■ **Task brief**
Could you transcribe the whole listing, keeping every line exactly the same?

■ **Available data**
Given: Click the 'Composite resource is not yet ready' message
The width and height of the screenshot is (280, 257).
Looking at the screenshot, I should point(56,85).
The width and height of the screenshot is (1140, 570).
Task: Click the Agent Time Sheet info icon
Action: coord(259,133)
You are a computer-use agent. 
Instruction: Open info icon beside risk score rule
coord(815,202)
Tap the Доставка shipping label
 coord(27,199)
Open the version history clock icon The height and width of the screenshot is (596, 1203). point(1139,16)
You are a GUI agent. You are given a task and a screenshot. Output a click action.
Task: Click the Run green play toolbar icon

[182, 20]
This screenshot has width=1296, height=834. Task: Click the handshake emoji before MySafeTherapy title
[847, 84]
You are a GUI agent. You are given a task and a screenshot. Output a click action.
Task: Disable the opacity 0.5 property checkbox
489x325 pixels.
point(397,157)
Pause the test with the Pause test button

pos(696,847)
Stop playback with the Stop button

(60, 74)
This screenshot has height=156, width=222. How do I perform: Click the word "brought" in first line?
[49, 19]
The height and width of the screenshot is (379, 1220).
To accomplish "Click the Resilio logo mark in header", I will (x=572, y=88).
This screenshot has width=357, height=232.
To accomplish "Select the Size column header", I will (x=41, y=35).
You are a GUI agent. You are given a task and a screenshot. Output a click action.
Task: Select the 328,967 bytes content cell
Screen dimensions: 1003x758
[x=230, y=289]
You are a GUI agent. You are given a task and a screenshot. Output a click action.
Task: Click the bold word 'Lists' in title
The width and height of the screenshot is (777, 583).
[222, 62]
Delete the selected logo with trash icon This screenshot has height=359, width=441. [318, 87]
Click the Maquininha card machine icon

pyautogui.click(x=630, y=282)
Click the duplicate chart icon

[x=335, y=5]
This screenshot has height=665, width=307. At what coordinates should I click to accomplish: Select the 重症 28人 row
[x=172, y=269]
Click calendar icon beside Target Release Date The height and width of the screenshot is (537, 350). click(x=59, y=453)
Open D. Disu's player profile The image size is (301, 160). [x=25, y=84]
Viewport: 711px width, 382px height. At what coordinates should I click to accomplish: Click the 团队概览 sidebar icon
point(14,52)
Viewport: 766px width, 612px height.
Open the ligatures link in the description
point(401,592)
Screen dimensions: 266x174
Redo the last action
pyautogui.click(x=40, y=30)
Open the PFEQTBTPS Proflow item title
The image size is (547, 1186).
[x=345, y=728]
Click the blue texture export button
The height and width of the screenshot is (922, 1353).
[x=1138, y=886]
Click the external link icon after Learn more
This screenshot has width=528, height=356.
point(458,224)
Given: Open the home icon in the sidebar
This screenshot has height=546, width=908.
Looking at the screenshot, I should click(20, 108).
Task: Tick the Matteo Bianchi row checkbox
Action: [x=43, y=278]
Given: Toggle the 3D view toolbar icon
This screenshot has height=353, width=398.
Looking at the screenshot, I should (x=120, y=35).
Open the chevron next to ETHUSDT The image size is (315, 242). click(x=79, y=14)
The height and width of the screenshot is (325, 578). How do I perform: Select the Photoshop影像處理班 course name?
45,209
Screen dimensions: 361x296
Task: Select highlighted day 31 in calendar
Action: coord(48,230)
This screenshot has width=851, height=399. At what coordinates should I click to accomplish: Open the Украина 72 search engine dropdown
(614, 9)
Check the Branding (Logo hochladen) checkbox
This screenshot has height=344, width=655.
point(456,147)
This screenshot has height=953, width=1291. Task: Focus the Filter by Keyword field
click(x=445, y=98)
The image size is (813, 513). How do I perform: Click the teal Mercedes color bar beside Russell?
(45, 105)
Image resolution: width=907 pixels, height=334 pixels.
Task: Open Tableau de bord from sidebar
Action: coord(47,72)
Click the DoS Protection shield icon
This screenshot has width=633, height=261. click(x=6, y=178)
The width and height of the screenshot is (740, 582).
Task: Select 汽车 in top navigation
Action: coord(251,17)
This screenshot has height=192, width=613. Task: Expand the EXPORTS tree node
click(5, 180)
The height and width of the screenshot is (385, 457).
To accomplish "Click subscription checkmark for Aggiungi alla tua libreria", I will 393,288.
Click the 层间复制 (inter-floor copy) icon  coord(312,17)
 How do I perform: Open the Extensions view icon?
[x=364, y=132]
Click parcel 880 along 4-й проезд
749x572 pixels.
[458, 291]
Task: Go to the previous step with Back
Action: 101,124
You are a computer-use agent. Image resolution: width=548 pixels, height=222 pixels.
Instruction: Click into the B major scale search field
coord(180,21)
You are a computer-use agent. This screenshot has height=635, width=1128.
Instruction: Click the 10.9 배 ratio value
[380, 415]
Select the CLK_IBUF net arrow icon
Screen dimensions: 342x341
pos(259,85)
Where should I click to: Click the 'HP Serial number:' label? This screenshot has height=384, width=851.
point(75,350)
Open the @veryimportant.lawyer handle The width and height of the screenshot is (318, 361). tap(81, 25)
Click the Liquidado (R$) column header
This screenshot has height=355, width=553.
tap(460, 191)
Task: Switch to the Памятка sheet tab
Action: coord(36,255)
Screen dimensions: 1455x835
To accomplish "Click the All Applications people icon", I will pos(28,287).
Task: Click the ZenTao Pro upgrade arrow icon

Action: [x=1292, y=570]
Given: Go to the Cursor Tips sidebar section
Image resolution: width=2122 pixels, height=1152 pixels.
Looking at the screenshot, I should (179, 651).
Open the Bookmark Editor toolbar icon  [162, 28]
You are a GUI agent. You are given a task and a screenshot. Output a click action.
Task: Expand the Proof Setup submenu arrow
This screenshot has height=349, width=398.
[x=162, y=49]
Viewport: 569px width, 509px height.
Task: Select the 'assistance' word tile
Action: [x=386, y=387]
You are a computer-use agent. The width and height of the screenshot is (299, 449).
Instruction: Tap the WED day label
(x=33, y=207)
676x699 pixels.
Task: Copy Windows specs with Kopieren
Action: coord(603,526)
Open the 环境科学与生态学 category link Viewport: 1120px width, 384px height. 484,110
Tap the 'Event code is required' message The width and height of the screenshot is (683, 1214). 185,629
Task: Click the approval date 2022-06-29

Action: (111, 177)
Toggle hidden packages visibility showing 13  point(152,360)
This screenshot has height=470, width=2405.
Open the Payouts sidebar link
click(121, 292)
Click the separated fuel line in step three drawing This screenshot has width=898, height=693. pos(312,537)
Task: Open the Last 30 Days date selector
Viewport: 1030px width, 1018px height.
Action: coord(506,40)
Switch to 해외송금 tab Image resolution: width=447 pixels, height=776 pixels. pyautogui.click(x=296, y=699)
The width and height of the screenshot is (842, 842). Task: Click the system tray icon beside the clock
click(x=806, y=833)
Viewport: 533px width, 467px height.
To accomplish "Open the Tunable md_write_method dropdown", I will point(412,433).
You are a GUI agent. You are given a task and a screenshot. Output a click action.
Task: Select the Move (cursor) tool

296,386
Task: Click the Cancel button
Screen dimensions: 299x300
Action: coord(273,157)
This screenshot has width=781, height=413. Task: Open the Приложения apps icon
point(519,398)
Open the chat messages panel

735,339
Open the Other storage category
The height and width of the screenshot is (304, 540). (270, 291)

■ **Response to this exercise**
Given: Click the 'Composite resource is not yet ready' message
The width and height of the screenshot is (280, 257).
Looking at the screenshot, I should point(56,85).
The width and height of the screenshot is (1140, 570).
Task: Click the Agent Time Sheet info icon
Action: coord(259,133)
You are a computer-use agent. 
Instruction: Open info icon beside risk score rule
coord(815,202)
Tap the Доставка shipping label
 coord(27,199)
Open the version history clock icon The height and width of the screenshot is (596, 1203). point(1139,16)
You are a GUI agent. You are given a task and a screenshot. Output a click action.
Task: Click the Run green play toolbar icon

[182, 20]
This screenshot has width=1296, height=834. Task: Click the handshake emoji before MySafeTherapy title
[847, 84]
You are a GUI agent. You are given a task and a screenshot. Output a click action.
Task: Disable the opacity 0.5 property checkbox
489x325 pixels.
point(397,157)
Pause the test with the Pause test button

pos(696,847)
Stop playback with the Stop button

(60, 74)
This screenshot has height=156, width=222. How do I perform: Click the word "brought" in first line?
[49, 19]
The height and width of the screenshot is (379, 1220).
To accomplish "Click the Resilio logo mark in header", I will (x=572, y=88).
This screenshot has width=357, height=232.
To accomplish "Select the Size column header", I will (x=41, y=35).
You are a GUI agent. You are given a task and a screenshot. Output a click action.
Task: Select the 328,967 bytes content cell
Screen dimensions: 1003x758
[x=230, y=289]
You are a GUI agent. You are given a task and a screenshot. Output a click action.
Task: Click the bold word 'Lists' in title
The width and height of the screenshot is (777, 583).
[222, 62]
Delete the selected logo with trash icon This screenshot has height=359, width=441. [318, 87]
Click the Maquininha card machine icon

pyautogui.click(x=630, y=282)
Click the duplicate chart icon

[x=335, y=5]
This screenshot has height=665, width=307. At what coordinates should I click to accomplish: Select the 重症 28人 row
[x=172, y=269]
Click calendar icon beside Target Release Date The height and width of the screenshot is (537, 350). click(x=59, y=453)
Open D. Disu's player profile The image size is (301, 160). [x=25, y=84]
Viewport: 711px width, 382px height. At what coordinates should I click to accomplish: Click the 团队概览 sidebar icon
point(14,52)
Viewport: 766px width, 612px height.
Open the ligatures link in the description
point(401,592)
Screen dimensions: 266x174
Redo the last action
pyautogui.click(x=40, y=30)
Open the PFEQTBTPS Proflow item title
The image size is (547, 1186).
[x=345, y=728]
Click the blue texture export button
The height and width of the screenshot is (922, 1353).
[x=1138, y=886]
Click the external link icon after Learn more
This screenshot has width=528, height=356.
point(458,224)
Given: Open the home icon in the sidebar
This screenshot has height=546, width=908.
Looking at the screenshot, I should click(20, 108).
Task: Tick the Matteo Bianchi row checkbox
Action: [x=43, y=278]
Given: Toggle the 3D view toolbar icon
This screenshot has height=353, width=398.
Looking at the screenshot, I should (x=120, y=35).
Open the chevron next to ETHUSDT The image size is (315, 242). click(x=79, y=14)
The height and width of the screenshot is (325, 578). How do I perform: Select the Photoshop影像處理班 course name?
45,209
Screen dimensions: 361x296
Task: Select highlighted day 31 in calendar
Action: coord(48,230)
This screenshot has width=851, height=399. At what coordinates should I click to accomplish: Open the Украина 72 search engine dropdown
(614, 9)
Check the Branding (Logo hochladen) checkbox
This screenshot has height=344, width=655.
point(456,147)
This screenshot has height=953, width=1291. Task: Focus the Filter by Keyword field
click(x=445, y=98)
The image size is (813, 513). How do I perform: Click the teal Mercedes color bar beside Russell?
(45, 105)
Image resolution: width=907 pixels, height=334 pixels.
Task: Open Tableau de bord from sidebar
Action: coord(47,72)
Click the DoS Protection shield icon
This screenshot has width=633, height=261. click(x=6, y=178)
The width and height of the screenshot is (740, 582).
Task: Select 汽车 in top navigation
Action: coord(251,17)
This screenshot has height=192, width=613. Task: Expand the EXPORTS tree node
click(5, 180)
The height and width of the screenshot is (385, 457).
To accomplish "Click subscription checkmark for Aggiungi alla tua libreria", I will 393,288.
Click the 层间复制 (inter-floor copy) icon  coord(312,17)
 How do I perform: Open the Extensions view icon?
[x=364, y=132]
Click parcel 880 along 4-й проезд
749x572 pixels.
[458, 291]
Task: Go to the previous step with Back
Action: 101,124
You are a computer-use agent. Image resolution: width=548 pixels, height=222 pixels.
Instruction: Click into the B major scale search field
coord(180,21)
You are a computer-use agent. This screenshot has height=635, width=1128.
Instruction: Click the 10.9 배 ratio value
[380, 415]
Select the CLK_IBUF net arrow icon
Screen dimensions: 342x341
pos(259,85)
Where should I click to: Click the 'HP Serial number:' label? This screenshot has height=384, width=851.
point(75,350)
Open the @veryimportant.lawyer handle The width and height of the screenshot is (318, 361). tap(81, 25)
Click the Liquidado (R$) column header
This screenshot has height=355, width=553.
tap(460, 191)
Task: Switch to the Памятка sheet tab
Action: coord(36,255)
Screen dimensions: 1455x835
To accomplish "Click the All Applications people icon", I will pos(28,287).
Task: Click the ZenTao Pro upgrade arrow icon

Action: [x=1292, y=570]
Given: Go to the Cursor Tips sidebar section
Image resolution: width=2122 pixels, height=1152 pixels.
Looking at the screenshot, I should (179, 651).
Open the Bookmark Editor toolbar icon  [162, 28]
You are a GUI agent. You are given a task and a screenshot. Output a click action.
Task: Expand the Proof Setup submenu arrow
This screenshot has height=349, width=398.
[x=162, y=49]
Viewport: 569px width, 509px height.
Task: Select the 'assistance' word tile
Action: [x=386, y=387]
You are a computer-use agent. The width and height of the screenshot is (299, 449).
Instruction: Tap the WED day label
(x=33, y=207)
676x699 pixels.
Task: Copy Windows specs with Kopieren
Action: coord(603,526)
Open the 环境科学与生态学 category link Viewport: 1120px width, 384px height. 484,110
Tap the 'Event code is required' message The width and height of the screenshot is (683, 1214). 185,629
Task: Click the approval date 2022-06-29

Action: (111, 177)
Toggle hidden packages visibility showing 13  point(152,360)
This screenshot has height=470, width=2405.
Open the Payouts sidebar link
click(121, 292)
Click the separated fuel line in step three drawing This screenshot has width=898, height=693. pos(312,537)
Task: Open the Last 30 Days date selector
Viewport: 1030px width, 1018px height.
Action: coord(506,40)
Switch to 해외송금 tab Image resolution: width=447 pixels, height=776 pixels. pyautogui.click(x=296, y=699)
The width and height of the screenshot is (842, 842). Task: Click the system tray icon beside the clock
click(x=806, y=833)
Viewport: 533px width, 467px height.
To accomplish "Open the Tunable md_write_method dropdown", I will point(412,433).
You are a GUI agent. You are given a task and a screenshot. Output a click action.
Task: Select the Move (cursor) tool

296,386
Task: Click the Cancel button
Screen dimensions: 299x300
Action: coord(273,157)
This screenshot has width=781, height=413. Task: Open the Приложения apps icon
point(519,398)
Open the chat messages panel

735,339
Open the Other storage category
The height and width of the screenshot is (304, 540). (270, 291)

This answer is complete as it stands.